→ **WORK ORDER**
Your answer should consist solely of the lines from the one holding "The height and width of the screenshot is (555, 1024)." through the final line of the entries, reproduced exactly and without pictures.

(Stored dataset items)
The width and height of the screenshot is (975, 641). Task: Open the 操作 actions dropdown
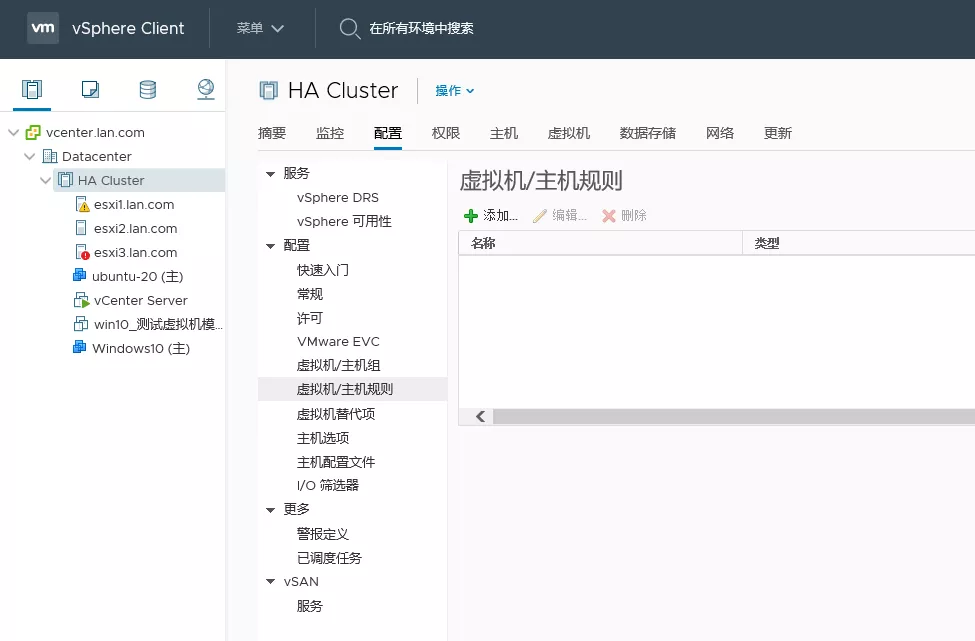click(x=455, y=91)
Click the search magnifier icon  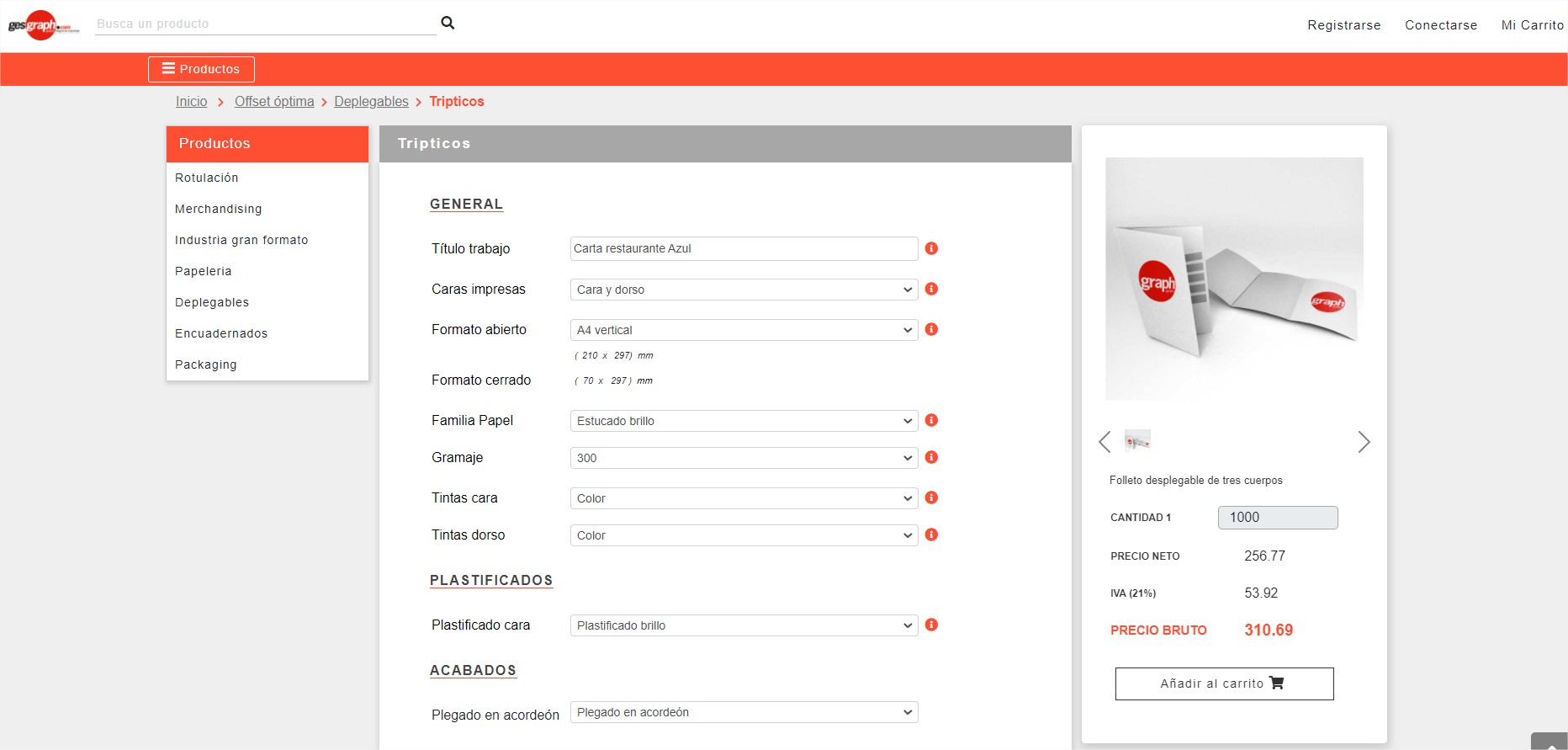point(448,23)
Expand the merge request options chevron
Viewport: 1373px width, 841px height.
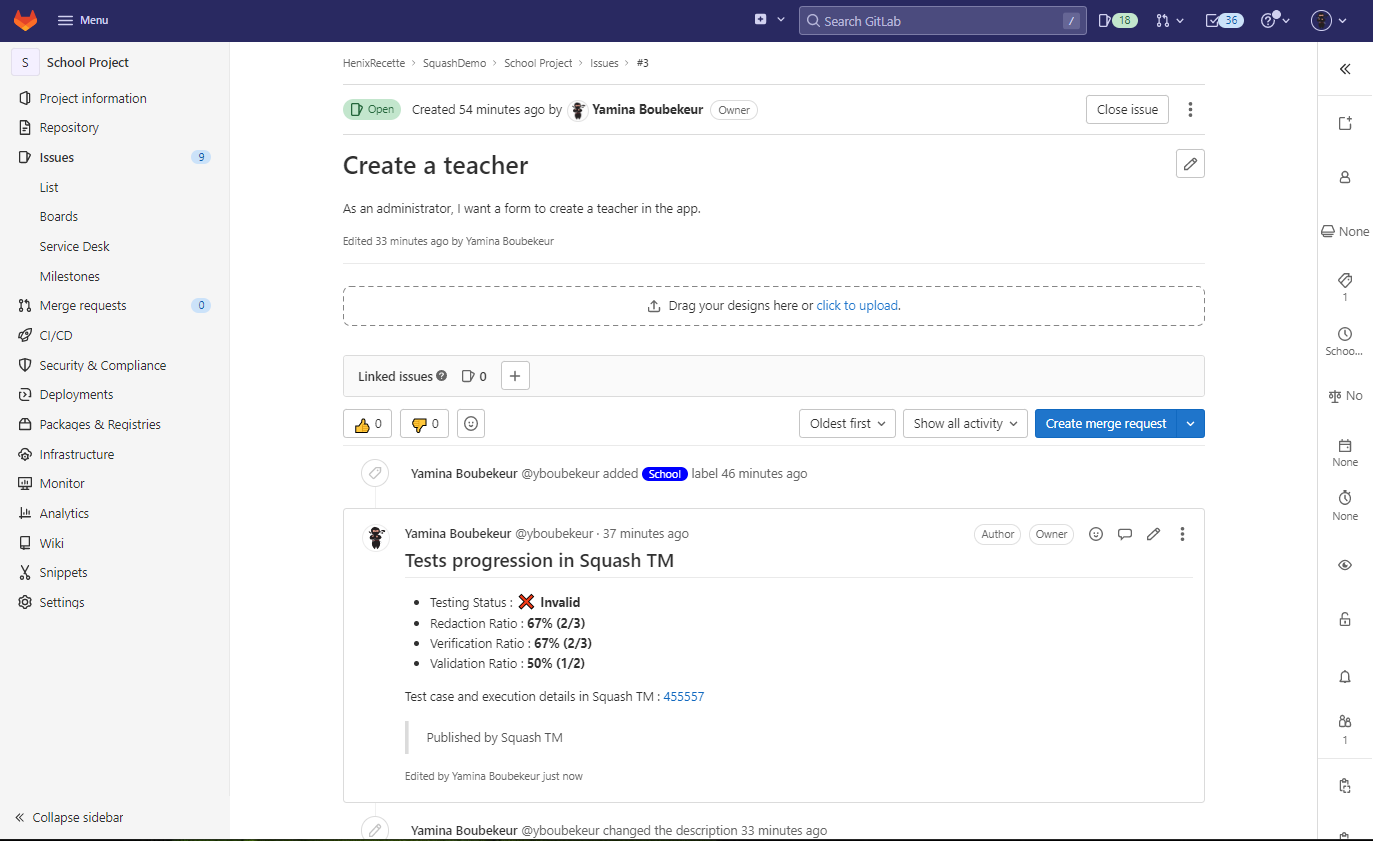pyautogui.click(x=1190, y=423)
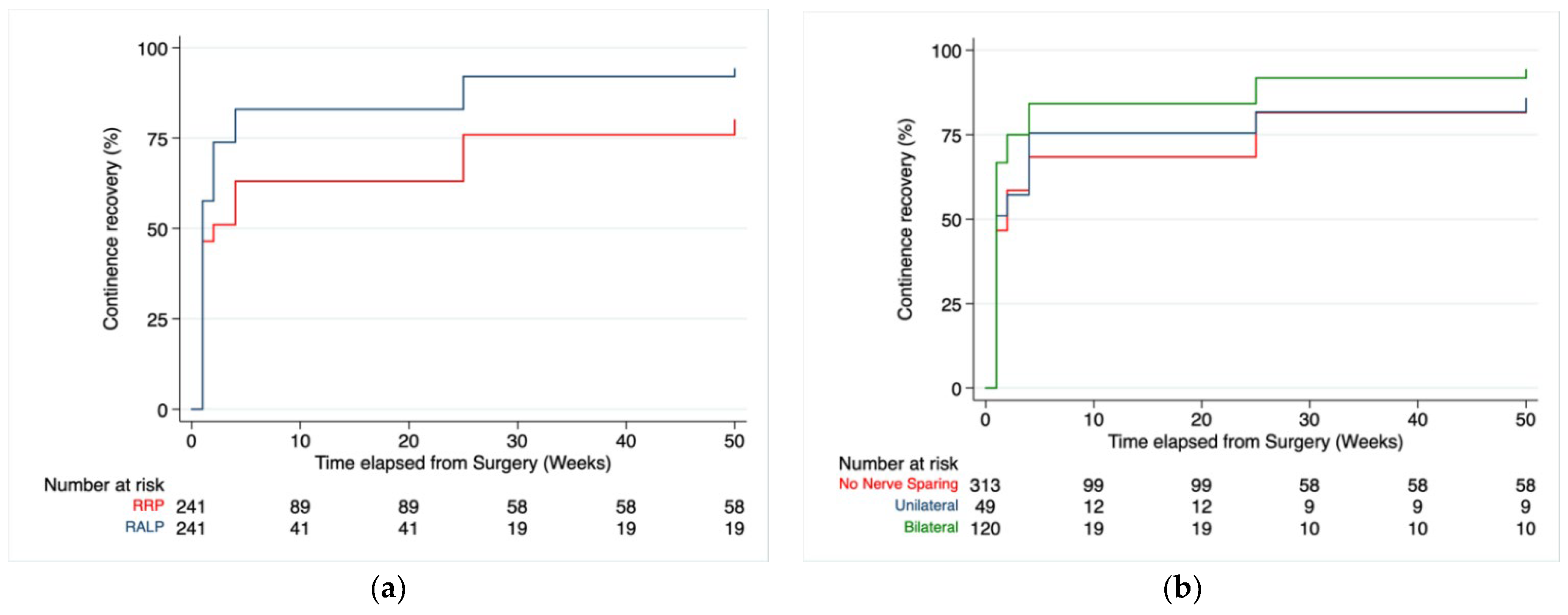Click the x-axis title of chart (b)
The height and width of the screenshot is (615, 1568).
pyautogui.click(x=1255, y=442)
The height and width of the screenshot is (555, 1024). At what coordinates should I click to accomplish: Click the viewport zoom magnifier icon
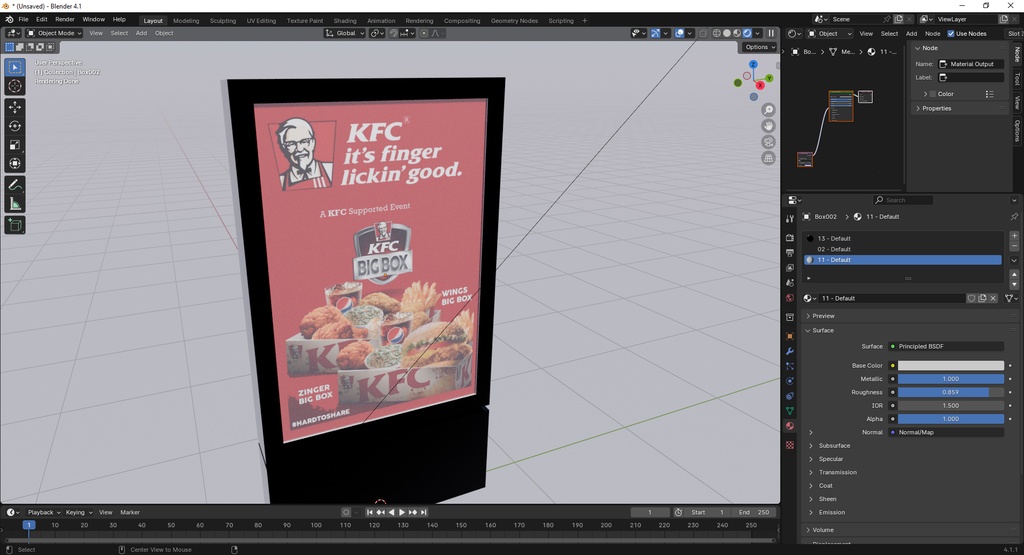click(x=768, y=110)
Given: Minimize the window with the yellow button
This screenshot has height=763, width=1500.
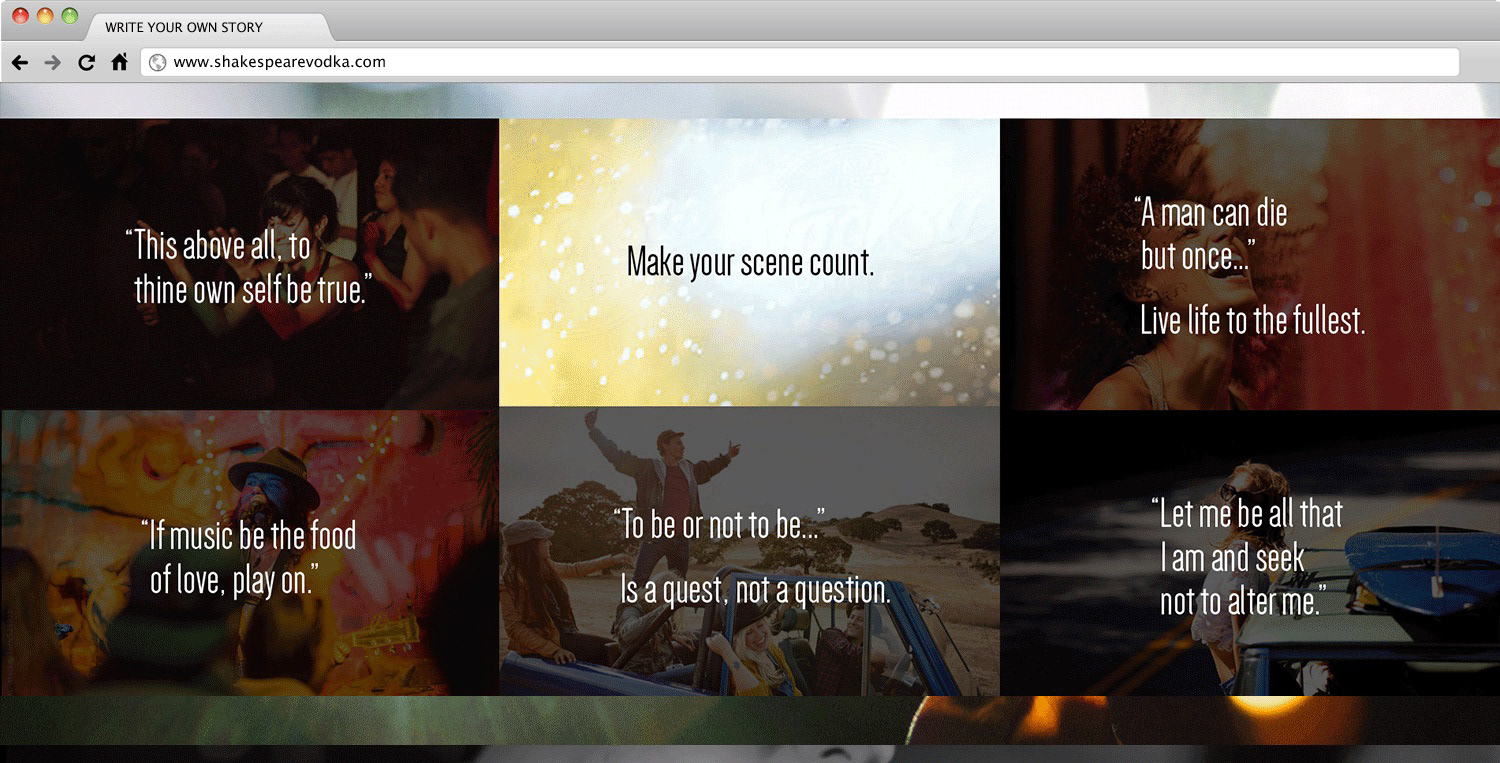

→ **TASK OUTPUT**
The height and width of the screenshot is (555, 1024). At what coordinates should I click to accomplish: Click the viewport zoom magnifier icon
click(x=768, y=110)
Given: Minimize the window with the yellow button
This screenshot has height=763, width=1500.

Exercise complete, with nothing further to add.